Сны же бывают обычные и сокровенные, «онейропраксис»,
как полагал Артемидор Далдианский. О смыслах его слов допытывается тот, кто на
радио рассказывает о кофе.
Бариста первый предстает «стражник[ом] последней западной заставы на границах русского
языка». Он подсказывает тому, кто сменит его, ключ к разгадке подлинных
сновидений: это язык — «язык этот и есть путь, и средство, и цель». Об этом
догадывался Стивенсон и знал Борхес. Первый записывал книги, надиктованные
маленьким народцем, глава за главой, ночь за ночью. Второй, бывало, читал книгу
и радовался вернувшемуся зрению, но понимал позднее, что продолжает спать. Это
знал и Абу Заид Хунайн ибн Исхак Аль-Ибади, математик и врач
при дворе халифов, переводчик с греческого на
сирийский, арабский и обратно. Герой отправляется по указанному пути, не
различая, весело ему или жутко, чтобы отыскать неизвестную легкую субстанцию —
сон, эфир, аромат.
Герой изучает сны, толкования
снов, поэмы о снах. Он открывает строки Вергилия о подлинных и лживых
сновидениях:
Двое ворот открыты для снов: одни — роговые,
В них вылетают легко правдивые только виденья;
Белые створы других изукрашены костью слоновой,
Маны, однако, из них только лживые сны
высылают [2] …
Он вспоминает Гомера,
рассказывающего о тех же воротах устами Пенелопы, которая просит неузнанного
Одиссея истолковать ее сон. Чего больше боится герой: улетучивающейся свободы
или подступающих приключений?
В сувенирной коробке в
форме китайской пагоды он обнаруживает винтики от компьютерной стенки, high tower — как указание, что
герой должен отвинтить и другие винтики и обнаружить внутри листы с записями и
списком книг, всемирную библиографию сонников.
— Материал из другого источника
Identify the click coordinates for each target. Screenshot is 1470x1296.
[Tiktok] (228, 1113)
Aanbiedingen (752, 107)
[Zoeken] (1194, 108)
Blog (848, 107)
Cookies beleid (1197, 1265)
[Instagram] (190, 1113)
Там будут названия персидские,
китайские, ассиро-вавилонские, список египетских папирусов Карлсберга и Честер-Бити, труды Петра Успенского, книги Эванса-Венца о сновидческой йоге, свитки Артемидора
из Далдиса, перечень трудов всех онейрокритиков-толкователей
снов. Записи наводят героя на мысль, что Бариста
первый все-таки сошел с ума. Но как различить, кто «откровенно безумен, либо
сокровенно мудр»?
Подлинные имена не называются — двойники, клички,
псевдонимы, фальшивые паспорта. Дан, как сообщается читателю, не подлинное имя
главного героя, но его след, осколок анаграммы имени (Андрей?). Его первый
знакомый на новом месте называется не именем, но тетраграмматоном:
DJDJ. У хозяина радиостанции, супруга оперной певицы, который построил
богатство на кофе, создав, сам, своим горбом, кофейную империю, — тоже нет
имени или слишком много имен: «господин зерна», аль-Бунн,
Herr Bohn, Боб Кофейное
Зерно, Вован на Сортировке…
Имена
созвучны, как отзвуки одного и того же имени: Дан, Кан, Джан,
герр Манн.
А герой продолжает
блуждать. Первый вопрос, который он задает новой возлюбленной, — о ее имени. Ее
зовут Артичелла, единственное в романе подлинное имя,
означающее «малые искусства». Как называл ее прежний возлюбленный, прежний Бариста: Arti Cella,
Arti Crafty, Arti Mighty…
Малыми искусствами заняты
герои: толкованием снов, приготовлением кофе, ведением радиоэфира. Малыми
искусствами они обретают эфемерные имена, складывающиеся в эфемерную династию: Бариста первый, Бариста второй.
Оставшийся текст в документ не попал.